Background and Aims In 2018, we implemented a multidisciplinary chest trauma pathway, which includes a validated scoring system to identify patients at high risk of morbidity and mortality1, and a suggested analgesic plan including the use of regional anaesthesia, predominantly recommending erector spinae catheters.
We performed a retrospective study of the utilisation of regional anaesthesia in patients at high risk of morbidity and mortality in 2017. The chest trauma pathway was then introduced and data was collected prospectively thereafter. We analysed data for 2018, 2019 and 2021 to examine potential improvement and whether it was sustained over time. Data was not collected for 2020 due to covid-19.
Methods Retrospective and prospective data analysis for patients with chest trauma scores >21 (high risk), and >31 (very high risk) before and after the introduction of the chest trauma pathway.

■ WHAT THE EXERCISE ASKS: Carry on the chest trauma pathway study text from its last sentence onward. The listing that comes next has nothing to do with what you are asked to do.

■ EXCERPTED DATA:
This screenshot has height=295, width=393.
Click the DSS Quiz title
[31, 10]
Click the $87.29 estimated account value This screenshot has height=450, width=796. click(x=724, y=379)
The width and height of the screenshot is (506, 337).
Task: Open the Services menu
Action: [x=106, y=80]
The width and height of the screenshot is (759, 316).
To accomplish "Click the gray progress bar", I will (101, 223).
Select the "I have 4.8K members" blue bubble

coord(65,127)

...

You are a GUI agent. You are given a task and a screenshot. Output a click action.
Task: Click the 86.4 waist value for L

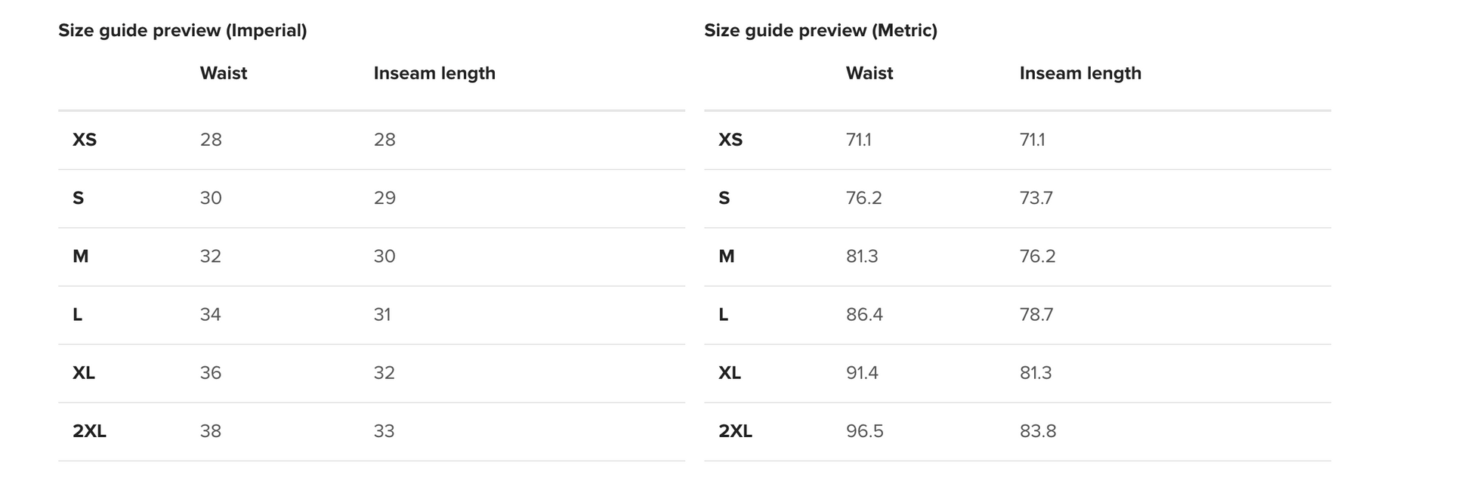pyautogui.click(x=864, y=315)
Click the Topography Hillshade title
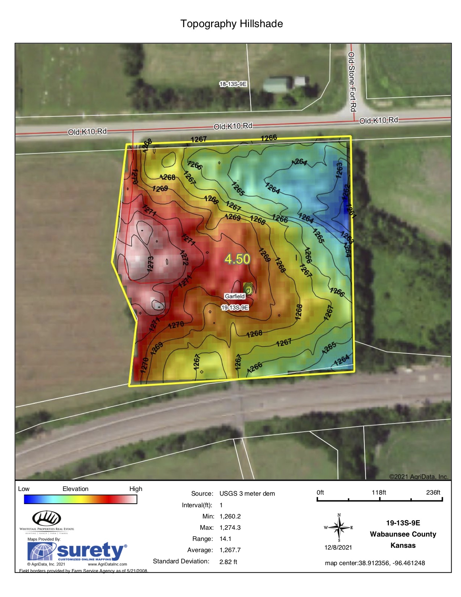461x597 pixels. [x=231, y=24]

■ RESULT OF THE TASK:
Results We identified a total of 115 patients with a chest trauma score of >21 and 58 with a score of >31. In 2017, regional anaesthesia was used in 45% (n=5) of patients with a score >21 and 28% (n=2) with a score >31. This rose to 57% (n=11) and 87% (n=7) respectively in 2018, 58% (n=17) and 76% (n=10) in 2019, and 63% (n=82) and 81% (n=39) in 2021 (see table 1).
Conclusions Over time, our study shows that a dedicated chest trauma pathway not only identifies more patients admitted to hospital with significant rib fractures at high risk of complications, but through enhanced multi-disciplinary care, consistently improves access to simple regional anaesthetic techniques such as erector spinae catheters.